Immobilier

Immobilier : baisse inévitable des transactions selon Laurent Vimont, de Century 21

Mots clés : Gestion et opérations immobilières - Gouvernement

Si 2017 a été l’année de tous les records pour le marché de l’ancien, ce dernier devrait se replier en 2018, et les récentes annonces du gouvernement n’y changeront rien selon Laurent Vimont, patron du réseau Century 21.

Un record impossible à battre. Du propre aveu du patron de Century 21, l’année 2017 restera dans les annales avec près d’un million de logements vendus dans l’ancien. Le marché ne devrait pas s’effondrer en 2018, mais il y a fort à parier d’après Laurent Vimont que le nombre de ventes ne dépassera pas les 900 000 unités. Les prix, stables à l’échelle nationale (+ 1,2 % sur un an avec un m² moyen estimé à 2 552 €), progresseront de 1 % à 2 % cette année. Reste le cas Paris qui échappe à toutes les règles : « Nous dépassons déjà les 9 000 €/m² dans la capitale avec une hausse de 7,5 % des prix sur un an et cela pourrait continuer. Ces hausses impactent les ventes, qui se rétractent au second semestre 2017 de 9 %. »

Une situation due, pour le professionnel, à la nature du marché parisien alimenté par des secundo-accédants qui vendent avec une plus-value pour acheter plus cher. Dans le même temps, la part des investisseurs se réduit encore : « Elle recule de 16 % en 2017 et on estime aujourd’hui que depuis l’annonce de l’encadrement des loyers en 2012, Paris a perdu entre 20 000 et 35 000 logements destinés à la location. »

 

Macron « n’est pas un amoureux de l’immobilier »

 

Comment inverser la tendance ? Sûrement pas en s’appuyant sur les réformes à venir. Pour Laurent Vimont : « On nous parle de bail mobilité, mais c’est du gadget. Je ne vois pas qui sera intéressé. » Du recentrage du Pinel et du prêt à taux zéro en passant par l’impôt sur la fortune immobilière, le président Macron ne fait selon lui que démontrer « qu’il n’est pas un amoureux de l’immobilier. »

Les leviers d’actions pour loger la population, construire en masse et baisser les prix à la vente comme les loyers sont ailleurs. « Je vois deux mesures essentielles.

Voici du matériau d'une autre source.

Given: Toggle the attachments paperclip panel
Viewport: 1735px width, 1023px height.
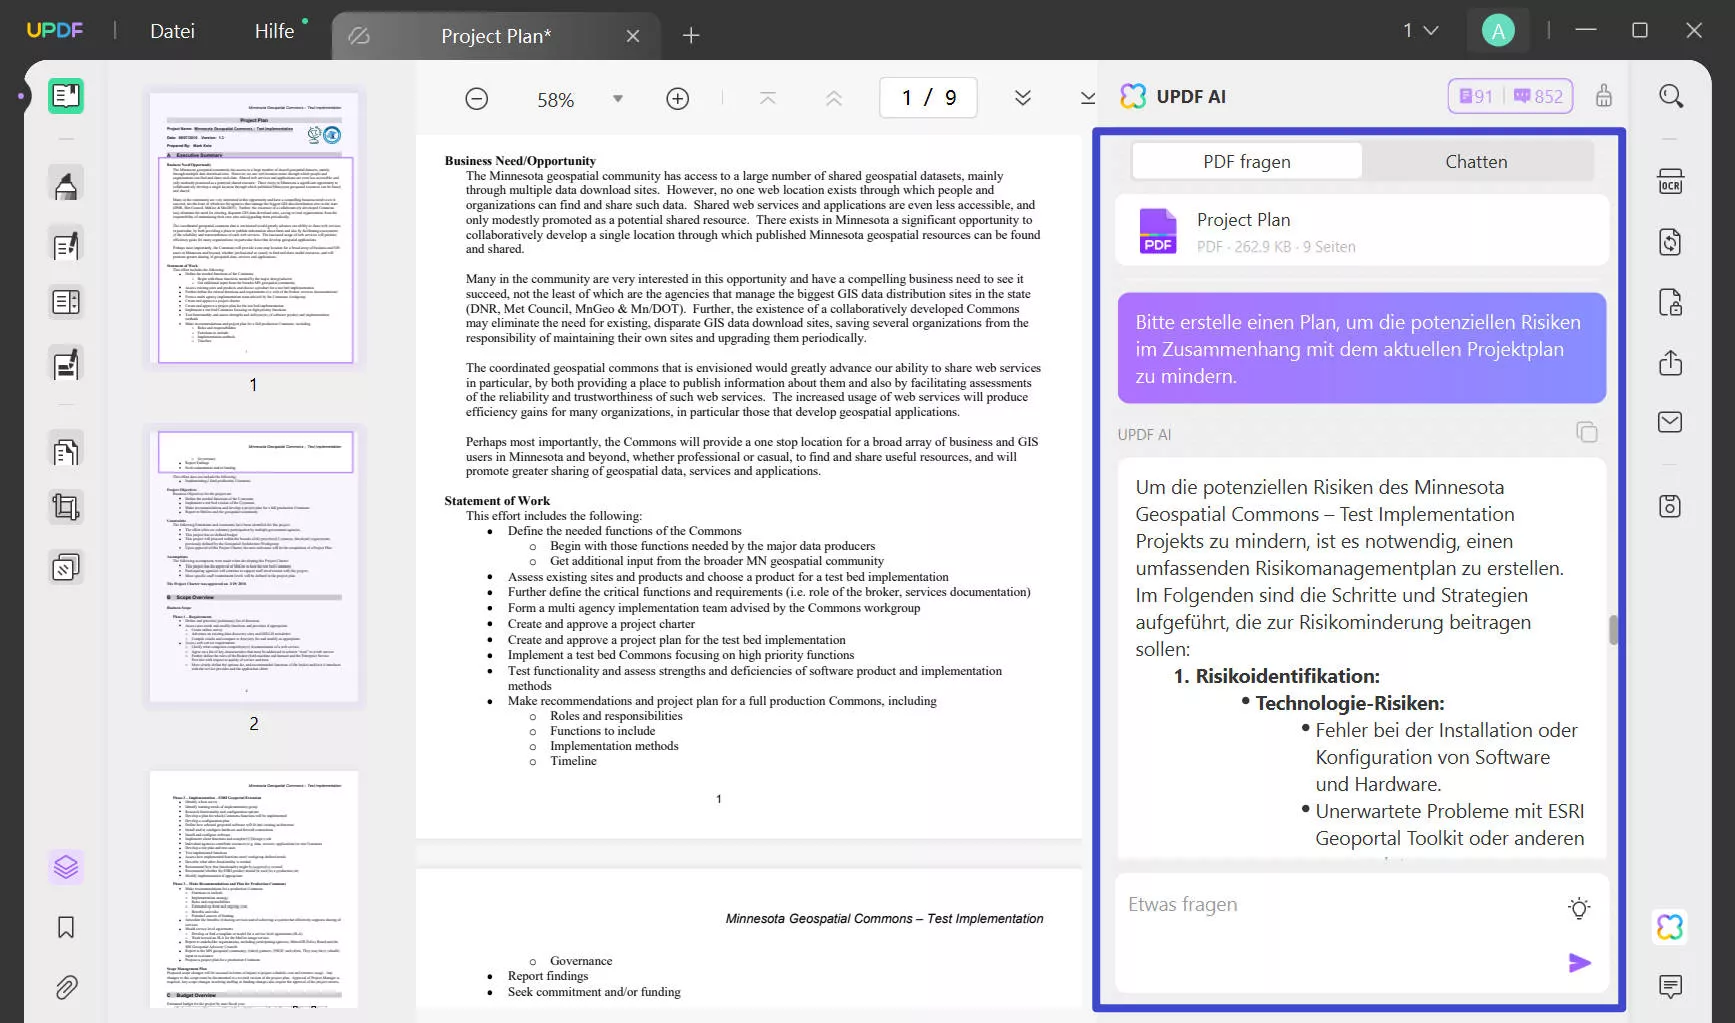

La première, c’est l’abrogation définitive de l’encadrement des loyers. La seconde doit permettre d’alléger les normes qui permettent de transformer des bureaux en logements. Aujourd’hui vous avez 800 000 m² de bureaux disponibles à Paris alors que des gens dorment dehors. Si quelqu’un veut les transformer en logement, il ne peut pas s’affranchir de la loi SRU qui oblige à réaliser 25 % de logement sociaux, ce qui rend l’opération infructueuse. Il faut que cela cesse. » Une mesure déjà à l’étude dans l’avant-projet de loi du texte sur le logement du ministère de la Cohésion des territoires.

Le patron de Century 21 appelle également le président de la République à se tourner vers un grand projet « un peu fou » : couvrir le périphérique. « C’est une idée pas si bête si l’on observe ce qui a été fait Porte de la Plaine. Ces aménagements ont unifié Paris et la première couronne tout en créant des espaces verts. Dans l’esprit du Grand Paris, couvrir partiellement le périphérique irait dans le même sens et permettrait de construire davantage de logements. » L’idée est lancée.